[Texte]:

# Adoption et Protection animale > SOS - Appels Divers >  Aperçu ce jour vers 13h30 jeune chat noir pres tomand co Sartrouville(78)

## Ioko

Il y a 30 mn je suis allée avec ma tante qui habite Montesson a tomandCO de Sartrouville,pendant qu elle est allée acheter des croquettes j ai promené le chien,je suis desendue,pour ceux qui connaisse du parking tomandco gifi a burger king qui fait l angle,chemin borde d arbustes cote droit et ronces de l autre coté ,mais juste en face d un grande avenue(Maurice Schumann) et d un grand carrefour,et j ai apeçu un grand chaton(entre 6 et 10 mois je dirais)noir tres sociable qui jouait dans la rangée d arbustes,je suis allée ramener le chien dans la voiture pour ne pas l éffrayer et j y suis allée seule avec beaucoup de précaution car entouré de rues TRES passantes et dangereuses,il est maigrichon mais est venu de suite se faire caresser et ronronner,il n y a pas d habitation juste a cote(ou alors faut traverser la double voie!) il semblait avoir ete laisse la et attendre qu on vienne le rechercher,enfin c est l impression que j ai eue
Ma tante n a pas pu le prendre dans sa voiture pour qu on cherche un veto a cause de son chien,et moi je n habite pas le coin,je suis triste de l avoir laisse la tout seul,si quelqu un est du coin,s il peut regarder s il y est encore?
J ai aussi peur que des débiles s amusent a lui faire peur et qu il traverse la route et la c est foutu voitures et camions qui passent sans arret et souvent tres vite,c est vraiment un coin dangereux pour un chat !

[Données présentées]:

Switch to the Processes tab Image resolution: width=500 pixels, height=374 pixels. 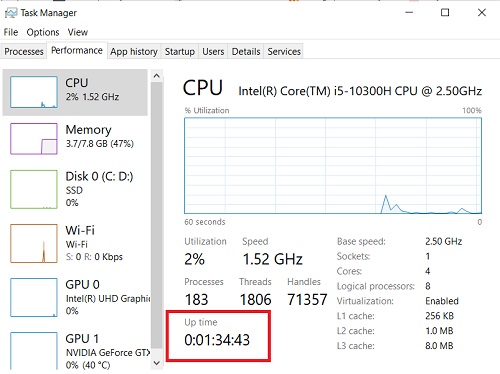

==

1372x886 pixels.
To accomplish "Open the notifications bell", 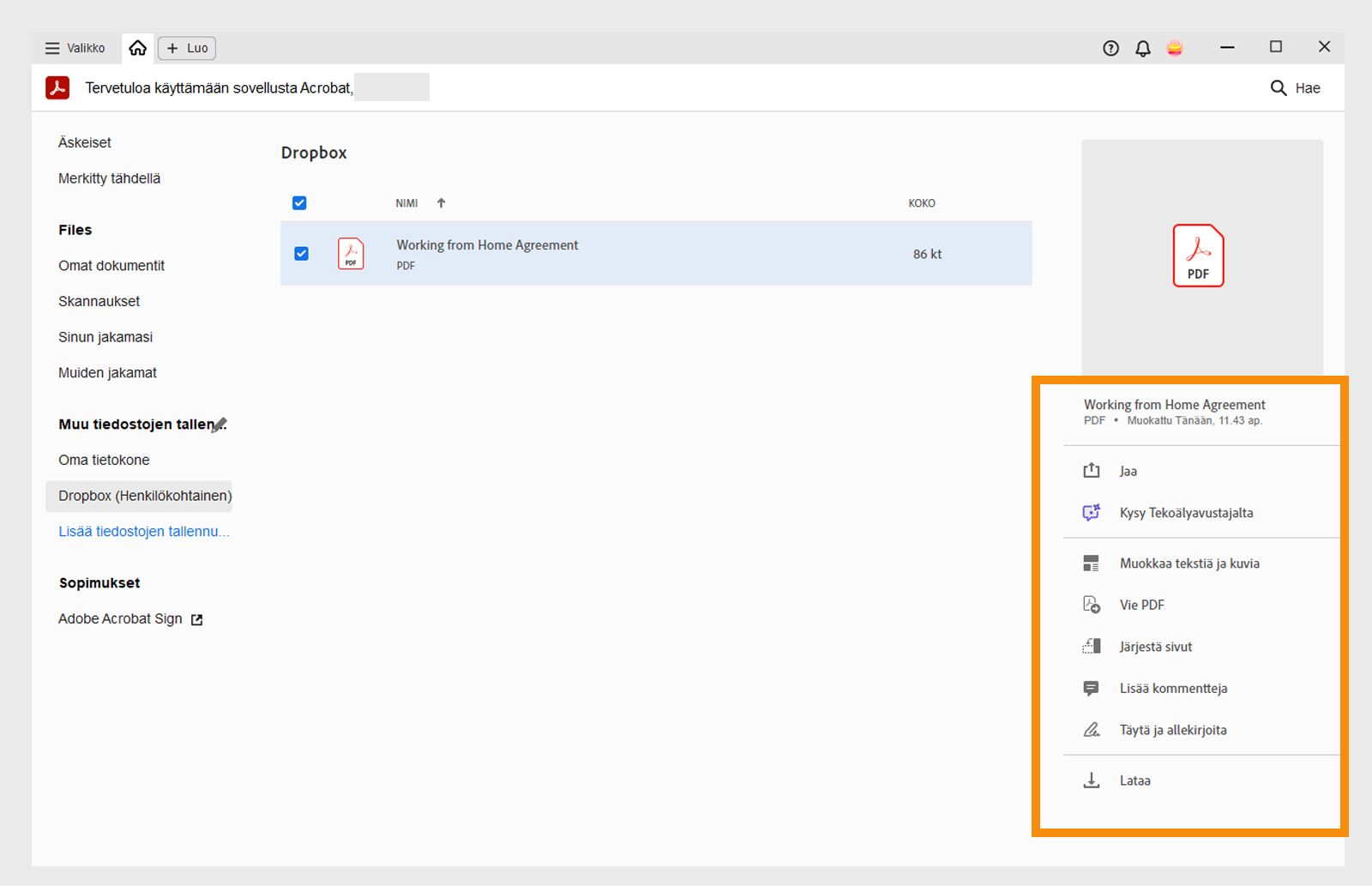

[Consigne]:
Dans le message sur le jeune chat noir, recopiez le passage allant de "J ai aussi peur" jusqu'à "pour un chat !" en substituant "autobus" à "camions".

[Réponse]:
J ai aussi peur que des débiles s amusent a lui faire peur et qu il traverse la route et la c est foutu voitures et autobus qui passent sans arret et souvent tres vite,c est vraiment un coin dangereux pour un chat !